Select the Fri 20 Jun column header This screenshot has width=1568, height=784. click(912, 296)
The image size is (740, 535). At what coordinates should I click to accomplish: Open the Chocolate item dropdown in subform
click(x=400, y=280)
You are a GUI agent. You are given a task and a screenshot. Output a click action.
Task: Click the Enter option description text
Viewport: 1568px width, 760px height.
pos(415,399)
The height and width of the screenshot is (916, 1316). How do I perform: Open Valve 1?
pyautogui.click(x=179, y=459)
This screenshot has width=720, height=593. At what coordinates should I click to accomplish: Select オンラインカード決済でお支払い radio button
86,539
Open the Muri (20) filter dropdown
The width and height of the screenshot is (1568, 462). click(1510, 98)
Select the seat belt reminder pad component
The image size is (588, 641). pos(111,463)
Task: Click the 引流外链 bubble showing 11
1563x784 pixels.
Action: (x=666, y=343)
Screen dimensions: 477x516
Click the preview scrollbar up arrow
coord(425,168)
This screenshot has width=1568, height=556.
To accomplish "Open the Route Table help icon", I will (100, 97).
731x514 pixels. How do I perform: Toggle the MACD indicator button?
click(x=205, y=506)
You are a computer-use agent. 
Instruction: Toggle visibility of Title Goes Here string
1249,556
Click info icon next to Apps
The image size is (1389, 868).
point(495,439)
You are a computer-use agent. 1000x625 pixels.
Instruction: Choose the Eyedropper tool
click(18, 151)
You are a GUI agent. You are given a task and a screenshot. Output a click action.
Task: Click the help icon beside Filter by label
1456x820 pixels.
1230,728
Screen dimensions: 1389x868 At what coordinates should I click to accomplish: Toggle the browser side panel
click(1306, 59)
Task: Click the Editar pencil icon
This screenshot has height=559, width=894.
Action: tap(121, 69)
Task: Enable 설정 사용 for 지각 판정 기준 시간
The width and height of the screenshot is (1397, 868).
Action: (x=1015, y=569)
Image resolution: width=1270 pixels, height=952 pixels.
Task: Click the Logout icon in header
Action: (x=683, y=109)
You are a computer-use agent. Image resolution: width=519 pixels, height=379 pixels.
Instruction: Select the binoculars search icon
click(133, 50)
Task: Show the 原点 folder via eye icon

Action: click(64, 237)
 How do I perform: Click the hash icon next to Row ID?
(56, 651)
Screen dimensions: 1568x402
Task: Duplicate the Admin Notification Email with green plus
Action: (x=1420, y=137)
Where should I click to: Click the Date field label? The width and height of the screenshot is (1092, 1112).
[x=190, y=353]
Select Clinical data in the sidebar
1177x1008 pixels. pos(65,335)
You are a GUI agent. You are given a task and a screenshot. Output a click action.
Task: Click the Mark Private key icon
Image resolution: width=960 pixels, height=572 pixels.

● ● ● ● ●

--- What needs to be done ---
Starting at the line containing "Task: Enable 설정 사용 for 지각 판정 기준 시간" and running through the last line, write those lines out again, swapping "binoculars" for "telescope" and leaving everything else the same.

--- Output of the exercise ---
Task: Enable 설정 사용 for 지각 판정 기준 시간
The width and height of the screenshot is (1397, 868).
Action: (x=1015, y=569)
Image resolution: width=1270 pixels, height=952 pixels.
Task: Click the Logout icon in header
Action: (x=683, y=109)
You are a computer-use agent. Image resolution: width=519 pixels, height=379 pixels.
Instruction: Select the telescope search icon
click(133, 50)
Task: Show the 原点 folder via eye icon

Action: click(64, 237)
 How do I perform: Click the hash icon next to Row ID?
(56, 651)
Screen dimensions: 1568x402
Task: Duplicate the Admin Notification Email with green plus
Action: (x=1420, y=137)
Where should I click to: Click the Date field label? The width and height of the screenshot is (1092, 1112).
[x=190, y=353]
Select Clinical data in the sidebar
1177x1008 pixels. pos(65,335)
You are a GUI agent. You are given a task and a screenshot. Output a click action.
Task: Click the Mark Private key icon
Image resolution: width=960 pixels, height=572 pixels.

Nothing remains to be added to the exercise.